**EXERCISE DESCRIPTION**
From the entries below, output the line with "The height and width of the screenshot is (600, 800)." and each following line up to and including the line with "Click the 0.5000", exactly as written.

MATERIALS PROVIDED Block Start

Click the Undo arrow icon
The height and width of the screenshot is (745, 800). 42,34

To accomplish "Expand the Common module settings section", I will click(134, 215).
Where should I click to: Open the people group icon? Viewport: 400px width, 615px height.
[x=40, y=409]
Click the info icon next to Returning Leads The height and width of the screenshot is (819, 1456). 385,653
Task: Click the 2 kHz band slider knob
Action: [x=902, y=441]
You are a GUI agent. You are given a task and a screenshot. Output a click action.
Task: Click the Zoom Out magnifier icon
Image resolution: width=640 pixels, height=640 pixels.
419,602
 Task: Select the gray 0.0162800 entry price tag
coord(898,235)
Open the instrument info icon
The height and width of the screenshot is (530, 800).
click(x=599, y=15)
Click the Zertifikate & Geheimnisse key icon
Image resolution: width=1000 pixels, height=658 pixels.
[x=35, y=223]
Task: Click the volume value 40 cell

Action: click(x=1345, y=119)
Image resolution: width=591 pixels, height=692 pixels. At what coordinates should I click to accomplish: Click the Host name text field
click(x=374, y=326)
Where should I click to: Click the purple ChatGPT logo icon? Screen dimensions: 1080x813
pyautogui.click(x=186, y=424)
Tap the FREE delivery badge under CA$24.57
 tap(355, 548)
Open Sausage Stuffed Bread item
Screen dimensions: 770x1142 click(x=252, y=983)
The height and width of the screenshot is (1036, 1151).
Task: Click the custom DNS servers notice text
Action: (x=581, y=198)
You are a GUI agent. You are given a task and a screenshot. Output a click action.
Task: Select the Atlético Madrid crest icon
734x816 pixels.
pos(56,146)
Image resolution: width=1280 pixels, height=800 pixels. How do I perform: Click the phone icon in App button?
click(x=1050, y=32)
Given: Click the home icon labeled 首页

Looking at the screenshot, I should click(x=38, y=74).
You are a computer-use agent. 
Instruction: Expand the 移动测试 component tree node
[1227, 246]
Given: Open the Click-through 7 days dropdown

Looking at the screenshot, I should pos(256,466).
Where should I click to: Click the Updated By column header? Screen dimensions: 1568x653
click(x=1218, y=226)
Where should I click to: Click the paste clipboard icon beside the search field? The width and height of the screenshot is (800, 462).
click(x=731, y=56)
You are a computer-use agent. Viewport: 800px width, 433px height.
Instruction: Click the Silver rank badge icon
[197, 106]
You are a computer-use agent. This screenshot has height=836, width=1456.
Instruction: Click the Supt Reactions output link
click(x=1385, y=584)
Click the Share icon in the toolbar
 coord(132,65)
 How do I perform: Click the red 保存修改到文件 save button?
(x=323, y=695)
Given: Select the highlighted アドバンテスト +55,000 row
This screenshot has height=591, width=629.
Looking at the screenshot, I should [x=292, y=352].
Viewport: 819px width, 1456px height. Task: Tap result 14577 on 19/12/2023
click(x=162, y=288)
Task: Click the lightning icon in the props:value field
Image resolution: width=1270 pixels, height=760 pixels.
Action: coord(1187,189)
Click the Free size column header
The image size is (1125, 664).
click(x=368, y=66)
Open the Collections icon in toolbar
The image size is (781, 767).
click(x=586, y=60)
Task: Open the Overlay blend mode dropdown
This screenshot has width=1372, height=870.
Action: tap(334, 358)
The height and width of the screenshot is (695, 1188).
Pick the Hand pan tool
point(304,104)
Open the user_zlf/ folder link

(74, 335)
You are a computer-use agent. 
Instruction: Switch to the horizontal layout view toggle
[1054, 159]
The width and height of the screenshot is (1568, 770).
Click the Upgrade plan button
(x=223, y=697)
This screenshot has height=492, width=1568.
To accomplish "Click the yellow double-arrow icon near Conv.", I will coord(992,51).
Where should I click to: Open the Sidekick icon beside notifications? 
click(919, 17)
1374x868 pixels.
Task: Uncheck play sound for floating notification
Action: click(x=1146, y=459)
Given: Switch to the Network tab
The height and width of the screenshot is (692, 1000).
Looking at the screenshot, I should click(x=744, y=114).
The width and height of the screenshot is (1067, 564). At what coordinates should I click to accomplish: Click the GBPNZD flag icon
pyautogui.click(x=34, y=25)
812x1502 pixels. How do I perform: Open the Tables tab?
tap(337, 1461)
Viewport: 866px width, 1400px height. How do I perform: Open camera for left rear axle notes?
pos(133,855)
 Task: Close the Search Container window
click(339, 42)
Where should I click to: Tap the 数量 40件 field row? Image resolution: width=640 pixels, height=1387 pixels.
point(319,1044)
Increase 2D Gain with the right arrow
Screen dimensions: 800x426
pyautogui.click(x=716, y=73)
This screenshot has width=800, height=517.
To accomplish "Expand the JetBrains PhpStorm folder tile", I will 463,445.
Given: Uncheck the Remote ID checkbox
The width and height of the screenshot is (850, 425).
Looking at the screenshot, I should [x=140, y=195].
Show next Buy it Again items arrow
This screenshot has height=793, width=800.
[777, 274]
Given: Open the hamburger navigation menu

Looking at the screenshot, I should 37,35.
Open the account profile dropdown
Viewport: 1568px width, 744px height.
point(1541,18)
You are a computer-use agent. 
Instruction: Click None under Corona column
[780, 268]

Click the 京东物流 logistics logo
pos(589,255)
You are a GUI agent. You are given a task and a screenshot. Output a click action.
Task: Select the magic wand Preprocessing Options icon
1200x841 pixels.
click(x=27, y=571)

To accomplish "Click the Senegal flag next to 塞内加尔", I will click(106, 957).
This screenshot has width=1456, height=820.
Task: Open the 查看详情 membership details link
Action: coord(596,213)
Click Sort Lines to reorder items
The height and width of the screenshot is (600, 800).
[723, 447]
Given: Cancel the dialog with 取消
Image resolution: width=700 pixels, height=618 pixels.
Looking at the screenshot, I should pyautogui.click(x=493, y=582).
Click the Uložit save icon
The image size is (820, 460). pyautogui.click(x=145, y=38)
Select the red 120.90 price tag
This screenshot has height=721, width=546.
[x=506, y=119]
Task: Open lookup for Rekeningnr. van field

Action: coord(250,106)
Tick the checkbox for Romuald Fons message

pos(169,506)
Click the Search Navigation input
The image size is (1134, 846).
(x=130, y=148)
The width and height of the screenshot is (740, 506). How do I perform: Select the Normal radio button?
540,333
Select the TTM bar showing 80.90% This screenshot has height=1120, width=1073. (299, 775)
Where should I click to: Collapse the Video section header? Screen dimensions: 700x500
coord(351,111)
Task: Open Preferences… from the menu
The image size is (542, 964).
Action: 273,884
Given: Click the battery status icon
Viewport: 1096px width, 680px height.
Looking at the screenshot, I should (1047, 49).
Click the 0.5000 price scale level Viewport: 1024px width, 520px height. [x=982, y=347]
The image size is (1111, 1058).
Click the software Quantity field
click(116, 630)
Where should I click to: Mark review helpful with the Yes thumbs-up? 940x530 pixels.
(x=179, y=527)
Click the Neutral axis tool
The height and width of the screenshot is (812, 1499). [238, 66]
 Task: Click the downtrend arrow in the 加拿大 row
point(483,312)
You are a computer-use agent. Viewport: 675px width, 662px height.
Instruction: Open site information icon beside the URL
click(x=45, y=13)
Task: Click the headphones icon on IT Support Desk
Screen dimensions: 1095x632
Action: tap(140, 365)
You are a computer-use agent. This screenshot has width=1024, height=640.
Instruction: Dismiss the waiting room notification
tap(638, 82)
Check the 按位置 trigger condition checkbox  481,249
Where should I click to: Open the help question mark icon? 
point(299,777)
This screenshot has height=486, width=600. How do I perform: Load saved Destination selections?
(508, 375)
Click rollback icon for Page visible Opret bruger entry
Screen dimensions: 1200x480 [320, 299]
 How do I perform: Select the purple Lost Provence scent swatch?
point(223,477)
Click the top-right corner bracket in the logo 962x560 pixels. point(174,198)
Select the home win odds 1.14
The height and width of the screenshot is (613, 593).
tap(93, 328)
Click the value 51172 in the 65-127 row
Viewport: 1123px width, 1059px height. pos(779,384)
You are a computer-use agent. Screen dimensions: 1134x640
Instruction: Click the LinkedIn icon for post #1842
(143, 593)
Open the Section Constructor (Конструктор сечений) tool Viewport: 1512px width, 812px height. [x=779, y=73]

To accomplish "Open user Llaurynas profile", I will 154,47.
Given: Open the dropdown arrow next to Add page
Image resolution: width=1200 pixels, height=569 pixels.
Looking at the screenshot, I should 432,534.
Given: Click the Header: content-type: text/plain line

MATERIALS PROVIDED Block End

**OUTPUT FOR THIS EXERCISE**
The height and width of the screenshot is (600, 800).
[723, 447]
Given: Cancel the dialog with 取消
Image resolution: width=700 pixels, height=618 pixels.
Looking at the screenshot, I should pyautogui.click(x=493, y=582).
Click the Uložit save icon
The image size is (820, 460). pyautogui.click(x=145, y=38)
Select the red 120.90 price tag
This screenshot has height=721, width=546.
[x=506, y=119]
Task: Open lookup for Rekeningnr. van field

Action: coord(250,106)
Tick the checkbox for Romuald Fons message

pos(169,506)
Click the Search Navigation input
The image size is (1134, 846).
(x=130, y=148)
The width and height of the screenshot is (740, 506). How do I perform: Select the Normal radio button?
540,333
Select the TTM bar showing 80.90% This screenshot has height=1120, width=1073. (299, 775)
Where should I click to: Collapse the Video section header? Screen dimensions: 700x500
coord(351,111)
Task: Open Preferences… from the menu
The image size is (542, 964).
Action: 273,884
Given: Click the battery status icon
Viewport: 1096px width, 680px height.
Looking at the screenshot, I should (1047, 49).
Click the 0.5000 price scale level Viewport: 1024px width, 520px height. [x=982, y=347]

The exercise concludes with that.